Economic developments
January's inflation in Czechia (2.3% y/y) is the lowest in the region and practically at the central bank's target. It surprised to the downside arriving well below market expectations of 2.9% y/y. Inflation fell more than expected also in Poland and Hungary (published last week already). In Poland January’s footprint landed at 3.9% while in Hungary at 3.8%. In Poland inflation remains slightly above the tolerance band (between 1.5% and 3.5%) while in Hungary it was within the range around the target. In Slovakia, inflation eased to 3.9% while in Romania, on the other hand, inflation rate accelerated to 7.41% y/y in January mostly due to changes in indirect taxes and higher administered prices.

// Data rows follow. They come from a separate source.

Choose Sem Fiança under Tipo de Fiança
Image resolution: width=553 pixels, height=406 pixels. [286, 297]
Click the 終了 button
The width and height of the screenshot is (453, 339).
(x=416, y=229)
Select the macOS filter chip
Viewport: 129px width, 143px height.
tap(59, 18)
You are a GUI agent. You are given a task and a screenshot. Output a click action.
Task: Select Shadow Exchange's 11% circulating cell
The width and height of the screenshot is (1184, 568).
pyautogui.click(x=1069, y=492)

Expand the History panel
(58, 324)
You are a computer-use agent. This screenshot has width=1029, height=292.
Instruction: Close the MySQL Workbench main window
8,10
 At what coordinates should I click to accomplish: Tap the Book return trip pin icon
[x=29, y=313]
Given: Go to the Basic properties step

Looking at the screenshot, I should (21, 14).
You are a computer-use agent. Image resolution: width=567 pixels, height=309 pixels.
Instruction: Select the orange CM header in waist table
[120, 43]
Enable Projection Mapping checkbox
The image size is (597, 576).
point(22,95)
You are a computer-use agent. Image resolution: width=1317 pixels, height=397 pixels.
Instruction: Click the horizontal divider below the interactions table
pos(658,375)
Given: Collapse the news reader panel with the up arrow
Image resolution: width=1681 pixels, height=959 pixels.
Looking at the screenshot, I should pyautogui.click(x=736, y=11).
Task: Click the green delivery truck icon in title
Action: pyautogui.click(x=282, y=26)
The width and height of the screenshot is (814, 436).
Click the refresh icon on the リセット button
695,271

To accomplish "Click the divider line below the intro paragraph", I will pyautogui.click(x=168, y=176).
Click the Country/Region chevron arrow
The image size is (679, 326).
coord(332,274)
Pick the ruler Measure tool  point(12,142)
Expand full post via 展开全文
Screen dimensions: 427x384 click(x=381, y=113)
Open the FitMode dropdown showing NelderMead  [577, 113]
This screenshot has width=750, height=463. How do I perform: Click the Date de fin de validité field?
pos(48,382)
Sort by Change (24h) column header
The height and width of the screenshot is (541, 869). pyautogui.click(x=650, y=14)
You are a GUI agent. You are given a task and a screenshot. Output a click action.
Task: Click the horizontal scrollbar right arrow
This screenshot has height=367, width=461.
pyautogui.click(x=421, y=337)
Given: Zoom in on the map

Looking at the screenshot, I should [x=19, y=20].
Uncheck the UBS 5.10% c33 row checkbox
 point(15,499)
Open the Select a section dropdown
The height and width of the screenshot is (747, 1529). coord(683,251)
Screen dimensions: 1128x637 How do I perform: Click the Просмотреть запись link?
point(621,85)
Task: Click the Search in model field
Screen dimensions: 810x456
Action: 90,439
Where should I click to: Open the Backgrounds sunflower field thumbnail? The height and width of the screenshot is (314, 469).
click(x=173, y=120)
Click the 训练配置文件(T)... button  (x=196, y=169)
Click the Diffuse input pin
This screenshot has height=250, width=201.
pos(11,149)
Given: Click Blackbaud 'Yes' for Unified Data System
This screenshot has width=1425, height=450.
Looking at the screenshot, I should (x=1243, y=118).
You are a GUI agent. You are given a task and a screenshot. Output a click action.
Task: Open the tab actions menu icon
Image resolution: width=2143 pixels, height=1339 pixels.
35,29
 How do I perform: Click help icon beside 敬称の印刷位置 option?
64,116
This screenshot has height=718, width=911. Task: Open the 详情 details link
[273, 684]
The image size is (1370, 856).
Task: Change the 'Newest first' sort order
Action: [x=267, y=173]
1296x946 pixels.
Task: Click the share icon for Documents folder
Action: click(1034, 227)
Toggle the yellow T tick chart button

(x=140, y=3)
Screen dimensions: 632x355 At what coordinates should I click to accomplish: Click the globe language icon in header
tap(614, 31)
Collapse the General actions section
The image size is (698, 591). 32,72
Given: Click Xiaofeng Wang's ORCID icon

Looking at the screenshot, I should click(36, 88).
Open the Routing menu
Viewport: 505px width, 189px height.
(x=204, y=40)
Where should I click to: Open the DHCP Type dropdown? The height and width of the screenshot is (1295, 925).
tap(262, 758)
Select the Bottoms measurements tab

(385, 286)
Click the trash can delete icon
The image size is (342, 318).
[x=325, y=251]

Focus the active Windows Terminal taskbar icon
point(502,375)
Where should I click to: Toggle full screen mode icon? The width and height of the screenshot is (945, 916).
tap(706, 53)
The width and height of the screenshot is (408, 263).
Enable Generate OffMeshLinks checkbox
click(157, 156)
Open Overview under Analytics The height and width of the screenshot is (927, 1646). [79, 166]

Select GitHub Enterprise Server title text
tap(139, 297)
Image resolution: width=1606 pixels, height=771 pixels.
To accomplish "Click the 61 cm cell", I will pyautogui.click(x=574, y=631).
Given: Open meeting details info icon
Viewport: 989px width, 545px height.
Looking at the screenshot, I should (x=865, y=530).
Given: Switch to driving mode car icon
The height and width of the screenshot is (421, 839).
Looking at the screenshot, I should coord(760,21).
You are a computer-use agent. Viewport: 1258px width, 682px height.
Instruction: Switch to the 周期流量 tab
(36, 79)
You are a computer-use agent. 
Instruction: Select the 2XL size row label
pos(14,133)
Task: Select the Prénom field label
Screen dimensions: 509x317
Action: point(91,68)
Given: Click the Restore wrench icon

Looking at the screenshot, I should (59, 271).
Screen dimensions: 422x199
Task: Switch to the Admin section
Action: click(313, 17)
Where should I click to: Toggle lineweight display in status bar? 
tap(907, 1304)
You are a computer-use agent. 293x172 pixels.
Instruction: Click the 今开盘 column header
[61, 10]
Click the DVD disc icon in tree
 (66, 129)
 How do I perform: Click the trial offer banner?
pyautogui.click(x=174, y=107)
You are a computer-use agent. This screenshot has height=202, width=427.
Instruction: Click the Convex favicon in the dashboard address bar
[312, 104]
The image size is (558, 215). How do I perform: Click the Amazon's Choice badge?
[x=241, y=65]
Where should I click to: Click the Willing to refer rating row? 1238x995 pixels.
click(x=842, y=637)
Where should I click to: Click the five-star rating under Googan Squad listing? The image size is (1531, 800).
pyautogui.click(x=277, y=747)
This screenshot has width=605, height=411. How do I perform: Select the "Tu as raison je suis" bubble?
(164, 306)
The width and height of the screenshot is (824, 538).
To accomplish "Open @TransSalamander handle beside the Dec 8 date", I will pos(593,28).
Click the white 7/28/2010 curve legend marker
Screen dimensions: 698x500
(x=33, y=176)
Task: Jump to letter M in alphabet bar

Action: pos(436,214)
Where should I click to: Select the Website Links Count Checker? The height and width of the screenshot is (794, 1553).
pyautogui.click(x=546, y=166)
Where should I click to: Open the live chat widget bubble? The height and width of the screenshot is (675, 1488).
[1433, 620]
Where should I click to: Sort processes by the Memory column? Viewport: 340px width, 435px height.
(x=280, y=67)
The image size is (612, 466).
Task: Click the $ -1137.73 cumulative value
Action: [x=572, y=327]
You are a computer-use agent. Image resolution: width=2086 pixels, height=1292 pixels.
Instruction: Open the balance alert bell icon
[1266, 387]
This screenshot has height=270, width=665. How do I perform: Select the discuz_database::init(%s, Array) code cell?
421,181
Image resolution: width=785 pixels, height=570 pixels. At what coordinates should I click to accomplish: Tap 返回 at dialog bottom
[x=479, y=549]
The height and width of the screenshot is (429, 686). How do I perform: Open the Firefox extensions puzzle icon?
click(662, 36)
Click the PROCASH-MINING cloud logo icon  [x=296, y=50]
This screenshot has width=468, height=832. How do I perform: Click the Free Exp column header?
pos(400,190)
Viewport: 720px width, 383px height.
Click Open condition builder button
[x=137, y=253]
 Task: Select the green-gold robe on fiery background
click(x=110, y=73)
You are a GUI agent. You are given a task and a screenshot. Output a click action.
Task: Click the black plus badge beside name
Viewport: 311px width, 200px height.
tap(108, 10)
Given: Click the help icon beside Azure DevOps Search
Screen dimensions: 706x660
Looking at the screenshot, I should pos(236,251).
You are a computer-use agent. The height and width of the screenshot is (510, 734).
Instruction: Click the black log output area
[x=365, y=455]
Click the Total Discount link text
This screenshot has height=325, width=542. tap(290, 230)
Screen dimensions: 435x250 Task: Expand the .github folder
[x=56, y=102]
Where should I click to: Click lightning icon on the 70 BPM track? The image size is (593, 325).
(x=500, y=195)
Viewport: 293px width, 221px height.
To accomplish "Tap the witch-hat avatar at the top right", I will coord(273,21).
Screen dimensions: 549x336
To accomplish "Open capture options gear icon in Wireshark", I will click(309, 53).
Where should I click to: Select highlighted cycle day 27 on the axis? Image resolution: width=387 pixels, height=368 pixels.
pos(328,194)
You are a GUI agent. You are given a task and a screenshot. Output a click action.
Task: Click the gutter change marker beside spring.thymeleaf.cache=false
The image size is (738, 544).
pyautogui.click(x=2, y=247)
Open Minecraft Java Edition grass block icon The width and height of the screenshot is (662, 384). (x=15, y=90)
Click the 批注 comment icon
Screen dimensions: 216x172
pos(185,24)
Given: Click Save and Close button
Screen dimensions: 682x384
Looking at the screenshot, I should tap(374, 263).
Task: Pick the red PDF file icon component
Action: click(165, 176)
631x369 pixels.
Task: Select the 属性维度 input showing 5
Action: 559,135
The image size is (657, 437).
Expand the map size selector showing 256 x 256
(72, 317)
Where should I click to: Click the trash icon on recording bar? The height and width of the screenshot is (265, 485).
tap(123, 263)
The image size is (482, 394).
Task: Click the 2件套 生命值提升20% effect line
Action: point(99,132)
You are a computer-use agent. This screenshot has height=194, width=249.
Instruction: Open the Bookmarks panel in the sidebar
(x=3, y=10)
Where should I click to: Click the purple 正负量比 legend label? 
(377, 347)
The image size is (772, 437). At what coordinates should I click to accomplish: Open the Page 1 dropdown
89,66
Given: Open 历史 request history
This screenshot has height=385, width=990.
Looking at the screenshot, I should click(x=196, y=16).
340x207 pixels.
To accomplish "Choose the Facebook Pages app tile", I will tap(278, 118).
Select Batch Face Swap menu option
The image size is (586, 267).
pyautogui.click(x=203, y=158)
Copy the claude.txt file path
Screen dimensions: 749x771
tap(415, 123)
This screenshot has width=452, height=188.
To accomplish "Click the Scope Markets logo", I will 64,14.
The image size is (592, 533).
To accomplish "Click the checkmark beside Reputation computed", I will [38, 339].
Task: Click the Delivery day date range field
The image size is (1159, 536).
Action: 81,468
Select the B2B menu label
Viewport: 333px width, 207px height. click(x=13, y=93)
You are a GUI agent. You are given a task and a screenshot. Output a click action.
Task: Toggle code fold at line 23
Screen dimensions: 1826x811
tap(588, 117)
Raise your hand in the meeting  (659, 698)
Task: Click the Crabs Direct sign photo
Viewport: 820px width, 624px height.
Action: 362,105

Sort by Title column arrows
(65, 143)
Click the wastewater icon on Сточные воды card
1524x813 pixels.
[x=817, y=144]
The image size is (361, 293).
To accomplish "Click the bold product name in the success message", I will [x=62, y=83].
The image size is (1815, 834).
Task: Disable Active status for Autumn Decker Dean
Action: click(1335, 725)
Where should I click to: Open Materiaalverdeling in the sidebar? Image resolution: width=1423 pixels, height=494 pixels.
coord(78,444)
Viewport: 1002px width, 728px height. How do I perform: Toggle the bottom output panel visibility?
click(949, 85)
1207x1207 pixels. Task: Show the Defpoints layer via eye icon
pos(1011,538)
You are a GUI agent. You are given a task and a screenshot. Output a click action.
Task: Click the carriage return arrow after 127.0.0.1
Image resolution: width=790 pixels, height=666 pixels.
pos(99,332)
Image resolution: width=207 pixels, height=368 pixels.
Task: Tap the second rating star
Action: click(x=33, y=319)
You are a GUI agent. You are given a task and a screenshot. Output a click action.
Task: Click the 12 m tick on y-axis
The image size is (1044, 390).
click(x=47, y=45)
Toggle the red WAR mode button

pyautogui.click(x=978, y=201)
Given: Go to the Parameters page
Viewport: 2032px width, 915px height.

As far as the outlook is concerned, throughout the year, we expect inflation in Czechia to move between 2% and 3% that is within the tolerance band. In Hungary and Poland, inflation is likely to increase in the second half of the year, while in Romania it should return to downward trend. Considering monetary policy implications, in Czechia there is a space for swift rate cuts. Hungary may want to increase the pace of monetary easing as well before the inflation trend becomes less favorable. In Romania, the Governor offered quite clear forward guidance at the press conference on Thursday, saying that the central bank discussed a potential calendar for rate cuts. It would be ready to cut rates after at least two months of inflation declining after the uptick in January. This is in line with our call for May cut, though if inflation surprises to the downside in the meantime, cut in April should not be completely ruled out.
Market movements
Romania is selling the first green bonds worth EUR 2 billion maturing in 2036 (priced at MS+300). Romania also tapped the international bond market with 7Y bond in the amount of EUR 2 billion (MS+270). After the auction, Romania will have most of its foreign financing needs completed for this year. Further, Romania has been frontloading issuance on both international and domestic markets to avoid political risk related to the election calendar in the second half of the year. In Czechia, the central bankers Michl and Zamrazilova released hawkish comments after inflation in January surprised visibly to the downside. Michl underlined that central bank will remain hawkish while Zamrazilova said that January’s footprint is not yet a victory in the fight with high inflation. In Poland, the MPC member Kotecki said that he would see only a small space for rate cut this year conditional on inflation development. On the FX market, CEE currencies remain weaker against euro this week, while the long-term yields showed mixed performance.